When I left for Iraq, my attractive wife, aunt and mother all had bracelets made with my name on it. My aunt didn't take it off for the entire time I was over there. After her small speech I ceremonially took it off her wrist. I was very, very touched. Then I took off my mother's bracelet. My attractive wife had already taken her own bracelet off previously.
Then we went inside for a chaotic family picture. When my authoritative grandfather ran the show prior to his passing away in 1987, we all posed for a very formal picture after dinner but before opening the presents. Back then, we fit into roughly three rows: fathers standing, mothers sitting, and grandchildren sitting on the floor. With the family now spanning four generations, we just try to get in the same picture frame. We decided to try standing in my aunt's staircase. I didn't think it would work but was I ever wrong.
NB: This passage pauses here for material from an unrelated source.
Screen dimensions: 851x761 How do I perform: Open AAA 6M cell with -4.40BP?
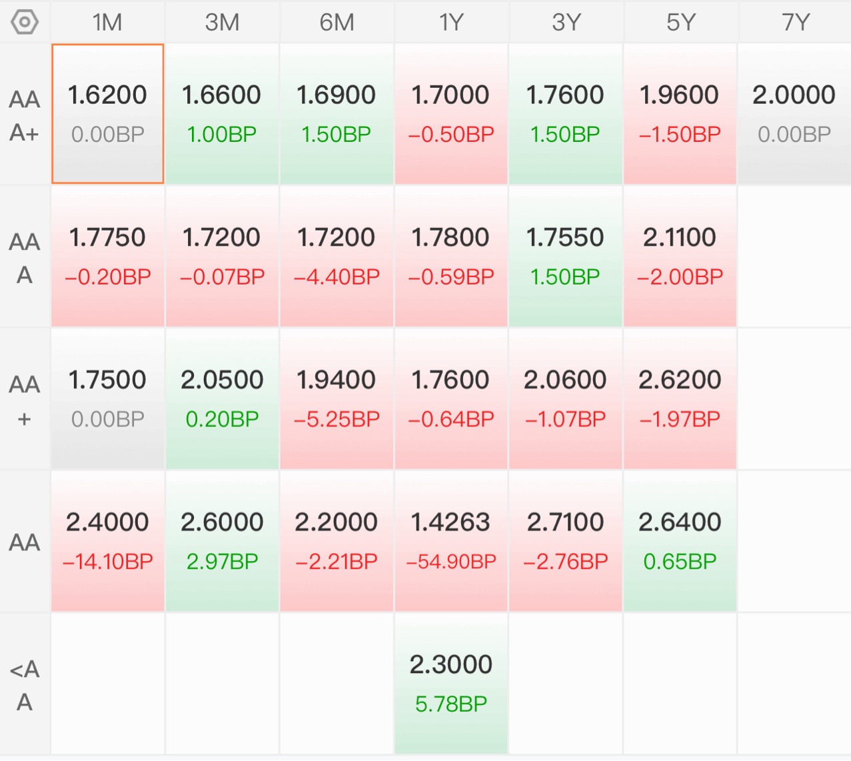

Then we started our family's infamous gag gift exchange. Back in the day, we actually gave gifts to each other but, as the family kept growing, this became increasing difficult to do, not to mention costly. For a while, we had a cousin-only gift exchange where we would buy one gift for another cousin based on a random draw. At some point, we gave up on that and just went to a gag gift exchange which is much more entertaining.
The prize gift in our family is the Boxing Nun. She made her first appearance several years ago and was an instant hit with three generations of Catholic-educated people in the audience. There's something about the maniacal expression on her face combined with the articulated boxing gloves that move in and out menacingly when she's held. I wrote in my Iraq blog how the cousin in Mexico who took her home last year, sent it to my aunt who then sent it to me in Iraq. She stayed most of 2008 with me there. Everyone in my family looked forward to her return from abroad.
This year's gift exchange actually featured two nuns. One was from a previous year and had a little damage to one of the arms. This was referred to as, "the Domestic Nun." My nun was, "the Iraqi Nun." Unfortunately, due to a packing error, my nun remained at home so I had to make a valuable coupon that the winner would exchange for the actual nun at a later date. The coupon was wrapped in a box.
Like all gag gift exchanges, gifts can be "stolen" a number of times (we decided on five times for this year's exchange) and that a gift could be stolen twice during a round. There were some good ones this year, as you can see below. Both nuns were stolen five times each and two lucky cousins went home with them: my cousin, Edith went home with the Iraqi Nun, and my cousin Beto went home with the Domestic Nun.
Amidst the gift exchange chaos, Jack found some time to be ultra-cute with his Bisabuela (Great Grandmother).